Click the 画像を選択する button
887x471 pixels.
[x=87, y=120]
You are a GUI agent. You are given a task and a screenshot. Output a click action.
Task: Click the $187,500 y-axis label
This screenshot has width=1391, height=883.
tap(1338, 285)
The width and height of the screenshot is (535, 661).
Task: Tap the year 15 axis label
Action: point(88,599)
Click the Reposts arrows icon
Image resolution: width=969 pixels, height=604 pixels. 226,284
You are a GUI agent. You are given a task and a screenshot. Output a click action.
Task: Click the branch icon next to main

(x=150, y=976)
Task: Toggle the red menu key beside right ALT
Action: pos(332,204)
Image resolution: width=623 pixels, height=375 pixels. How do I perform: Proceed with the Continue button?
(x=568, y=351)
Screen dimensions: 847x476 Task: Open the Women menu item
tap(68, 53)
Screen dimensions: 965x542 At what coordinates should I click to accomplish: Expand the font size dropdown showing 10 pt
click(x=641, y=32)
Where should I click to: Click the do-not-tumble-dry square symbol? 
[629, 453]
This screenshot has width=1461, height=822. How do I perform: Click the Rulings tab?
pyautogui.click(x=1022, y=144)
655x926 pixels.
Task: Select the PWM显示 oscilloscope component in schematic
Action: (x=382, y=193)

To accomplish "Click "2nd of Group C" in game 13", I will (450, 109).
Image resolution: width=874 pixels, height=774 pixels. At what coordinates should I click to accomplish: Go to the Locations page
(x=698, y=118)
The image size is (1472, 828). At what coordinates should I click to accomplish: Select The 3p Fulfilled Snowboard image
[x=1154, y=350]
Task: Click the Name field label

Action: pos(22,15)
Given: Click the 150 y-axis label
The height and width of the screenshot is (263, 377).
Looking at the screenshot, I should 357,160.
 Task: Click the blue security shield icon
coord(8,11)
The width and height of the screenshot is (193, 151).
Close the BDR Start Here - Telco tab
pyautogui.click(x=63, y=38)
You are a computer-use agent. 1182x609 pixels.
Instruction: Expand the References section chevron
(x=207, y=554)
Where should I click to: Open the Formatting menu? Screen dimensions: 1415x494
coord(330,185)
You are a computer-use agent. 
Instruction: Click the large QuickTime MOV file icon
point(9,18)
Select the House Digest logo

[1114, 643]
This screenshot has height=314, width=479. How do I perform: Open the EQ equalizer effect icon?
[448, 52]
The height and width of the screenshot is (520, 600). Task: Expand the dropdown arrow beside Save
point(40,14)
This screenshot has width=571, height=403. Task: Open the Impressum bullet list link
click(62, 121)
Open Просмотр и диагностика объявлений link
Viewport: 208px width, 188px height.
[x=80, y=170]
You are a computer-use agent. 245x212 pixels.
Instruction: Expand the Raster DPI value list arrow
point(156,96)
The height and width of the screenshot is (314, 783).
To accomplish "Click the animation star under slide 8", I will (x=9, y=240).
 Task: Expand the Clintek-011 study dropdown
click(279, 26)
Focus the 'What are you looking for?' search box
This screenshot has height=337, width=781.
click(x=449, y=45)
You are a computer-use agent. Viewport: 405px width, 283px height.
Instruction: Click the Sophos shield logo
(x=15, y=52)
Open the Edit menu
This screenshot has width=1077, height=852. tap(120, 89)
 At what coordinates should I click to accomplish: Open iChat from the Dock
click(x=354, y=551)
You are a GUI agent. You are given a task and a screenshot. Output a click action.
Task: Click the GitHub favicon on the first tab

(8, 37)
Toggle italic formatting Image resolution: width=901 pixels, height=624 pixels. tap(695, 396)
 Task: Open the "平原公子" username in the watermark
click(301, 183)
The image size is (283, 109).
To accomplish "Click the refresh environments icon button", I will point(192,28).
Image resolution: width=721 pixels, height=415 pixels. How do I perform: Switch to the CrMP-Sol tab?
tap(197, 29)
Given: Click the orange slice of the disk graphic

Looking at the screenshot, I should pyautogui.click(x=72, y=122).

---*---

WHAT IS REQUIRED: Make an exact copy of every line in the data.

SOLVED PROBLEM:
Click the 画像を選択する button
887x471 pixels.
[x=87, y=120]
You are a GUI agent. You are given a task and a screenshot. Output a click action.
Task: Click the $187,500 y-axis label
This screenshot has width=1391, height=883.
tap(1338, 285)
The width and height of the screenshot is (535, 661).
Task: Tap the year 15 axis label
Action: point(88,599)
Click the Reposts arrows icon
Image resolution: width=969 pixels, height=604 pixels. 226,284
You are a GUI agent. You are given a task and a screenshot. Output a click action.
Task: Click the branch icon next to main

(x=150, y=976)
Task: Toggle the red menu key beside right ALT
Action: pos(332,204)
Image resolution: width=623 pixels, height=375 pixels. How do I perform: Proceed with the Continue button?
(x=568, y=351)
Screen dimensions: 847x476 Task: Open the Women menu item
tap(68, 53)
Screen dimensions: 965x542 At what coordinates should I click to accomplish: Expand the font size dropdown showing 10 pt
click(x=641, y=32)
Where should I click to: Click the do-not-tumble-dry square symbol? 
[629, 453]
This screenshot has width=1461, height=822. How do I perform: Click the Rulings tab?
pyautogui.click(x=1022, y=144)
655x926 pixels.
Task: Select the PWM显示 oscilloscope component in schematic
Action: (x=382, y=193)

To accomplish "Click "2nd of Group C" in game 13", I will (450, 109).
Image resolution: width=874 pixels, height=774 pixels. At what coordinates should I click to accomplish: Go to the Locations page
(x=698, y=118)
The image size is (1472, 828). At what coordinates should I click to accomplish: Select The 3p Fulfilled Snowboard image
[x=1154, y=350]
Task: Click the Name field label

Action: pos(22,15)
Given: Click the 150 y-axis label
The height and width of the screenshot is (263, 377).
Looking at the screenshot, I should 357,160.
 Task: Click the blue security shield icon
coord(8,11)
The width and height of the screenshot is (193, 151).
Close the BDR Start Here - Telco tab
pyautogui.click(x=63, y=38)
You are a computer-use agent. 1182x609 pixels.
Instruction: Expand the References section chevron
(x=207, y=554)
Where should I click to: Open the Formatting menu? Screen dimensions: 1415x494
coord(330,185)
You are a computer-use agent. 
Instruction: Click the large QuickTime MOV file icon
point(9,18)
Select the House Digest logo

[1114, 643]
This screenshot has height=314, width=479. How do I perform: Open the EQ equalizer effect icon?
[448, 52]
The height and width of the screenshot is (520, 600). Task: Expand the dropdown arrow beside Save
point(40,14)
This screenshot has width=571, height=403. Task: Open the Impressum bullet list link
click(62, 121)
Open Просмотр и диагностика объявлений link
Viewport: 208px width, 188px height.
[x=80, y=170]
You are a computer-use agent. 245x212 pixels.
Instruction: Expand the Raster DPI value list arrow
point(156,96)
The height and width of the screenshot is (314, 783).
To accomplish "Click the animation star under slide 8", I will (x=9, y=240).
 Task: Expand the Clintek-011 study dropdown
click(279, 26)
Focus the 'What are you looking for?' search box
This screenshot has height=337, width=781.
click(x=449, y=45)
You are a computer-use agent. Viewport: 405px width, 283px height.
Instruction: Click the Sophos shield logo
(x=15, y=52)
Open the Edit menu
This screenshot has width=1077, height=852. tap(120, 89)
 At what coordinates should I click to accomplish: Open iChat from the Dock
click(x=354, y=551)
You are a GUI agent. You are given a task and a screenshot. Output a click action.
Task: Click the GitHub favicon on the first tab

(8, 37)
Toggle italic formatting Image resolution: width=901 pixels, height=624 pixels. tap(695, 396)
 Task: Open the "平原公子" username in the watermark
click(301, 183)
The image size is (283, 109).
To accomplish "Click the refresh environments icon button", I will point(192,28).
Image resolution: width=721 pixels, height=415 pixels. How do I perform: Switch to the CrMP-Sol tab?
tap(197, 29)
Given: Click the orange slice of the disk graphic

Looking at the screenshot, I should pyautogui.click(x=72, y=122).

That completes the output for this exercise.